Mancano pochi minuti alle 11 di una mattinata di metà agosto, Mariano Foresti arriva in redazione per raccontarci la sua avventura da sindaco. Partiamo subito dalla… fine. “Sarei orientato per non ricandidarmi, ma adesso è prematuro parlarne”, dice mentre mescola il caffè liscio preso alla macchinetta. Il 2024 è l’anno delle elezioni comunali e questa è la sua ultima estate da sindaco. Vent’anni da sindaco. Classe 1958, in pensione da un anno, alla politica si è appassionato fin da giovane. Ed è proprio dai suoi primi passi che iniziamo a raccontare la sua storia.
“Nasco in una famiglia semplice, papà operaio che ha lavorato per 40 anni all’Italsider e mamma era casalinga. Avevo una sorellina che non ho avuto la gioia di veder crescere, è morta quando aveva solo tre mesi… ma ricordo ancora il suo lettino. Una vita normale, ho studiato all’istituto tecnico industriale”.
Torniamo alla politica: “Castro in quel periodo era diviso tra bianchi e rossi… non esistevano sfumature. La mia era una famiglia bianca anche se nessuno dei miei genitori si è mai interessato alla vita politica. Io ho iniziato ad incuriosirmi a 12 anni quando andavo alla Messa delle 8 e una volta usciti i chierichetti dovevano distribuire 100 copie de L’Eco di Bergamo mentre gli altri distribuivano un centinaio di copie de L’Unità. Quando avevo circa vent’anni ho iniziato a occuparmi di politica, mi ero avvicinato a Giovanni Ruffini, noto esponente della DC… affiancavo quelli che ai tempi erano i democristiani di Castro che in quel periodo stavano già vivendo un’esperienza in Comune, all’opposizione. Credo che questo imprinting derivi dalla situazione di Castro che ai tempi era uno dei pochissimi paesi rossi della provincia e inevitabilmente forse anche la Dc era un po’ sbilanciata sulla parte sinistra: quello che si chiamava cattolicesimo democratico. Mi piace comunque riconoscere che quando nel ‘99 siamo subentrati noi come lista civica, il tipo di confronto con la sinistra è sempre stato di alto livello, insomma non si vedevano le sceneggiate che ogni tanto ci capita di sentir raccontare”.

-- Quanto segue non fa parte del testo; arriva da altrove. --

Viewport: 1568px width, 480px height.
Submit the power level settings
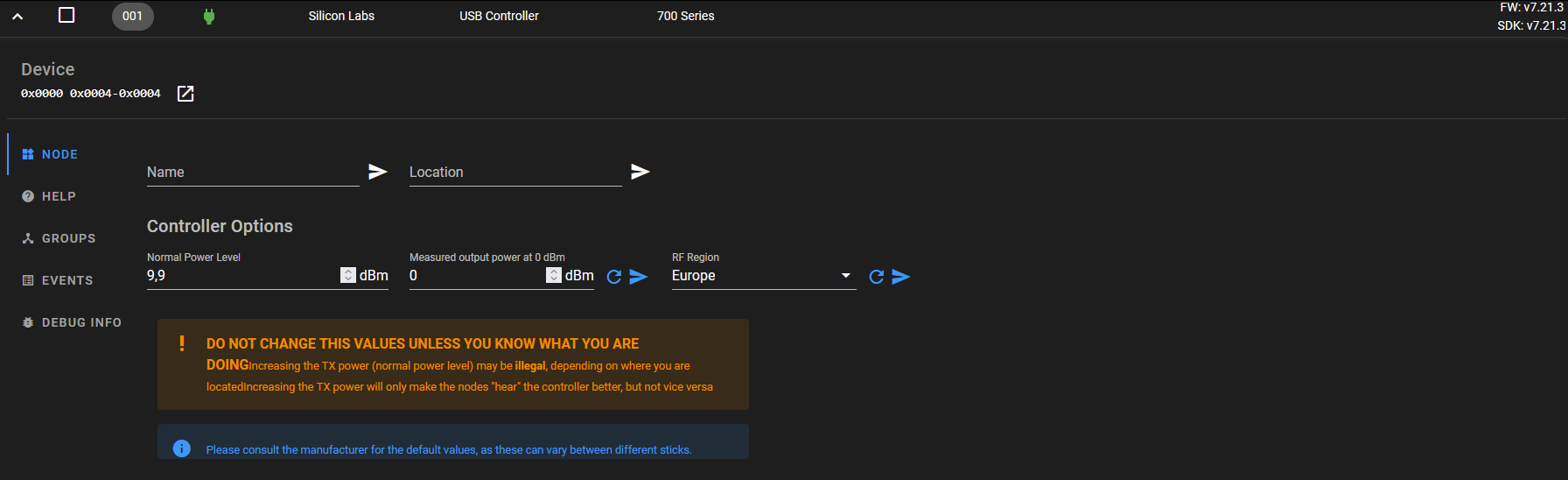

Sono cambiate tante cose in questi anni: “Ci riflettevo proprio di recente e trovo la sintesi perfetta della situazione di oggi nelle parole di Mino Martinazzoli, che qualcuno ha definito un poeta della politica. In uno dei suoi ultimi libri, dice: “Nei nostri giorni viene fatta correre spesso l’idea che se uno viene eletto dal popolo vuol dire che ha ragione… le cose non stanno così, lo dice la Costituzione: la maggioranza governa non perché ha ragione, ma ha ragione di governare perché è maggioranza. E comunque la maggioranza per quanto ampia possa essere non conterrà mai tutte le ragioni di qualsiasi problematica”. Ho assistito in questi anni a un decadimento della politica, una volta di un politico non sapevi nulla, oggi si sa persino dove va in ferie ma non da dove arrivano certe scelte… e sempre per parafrasare Martinazzoli, siamo passati dal troppo della politica al niente della politica”.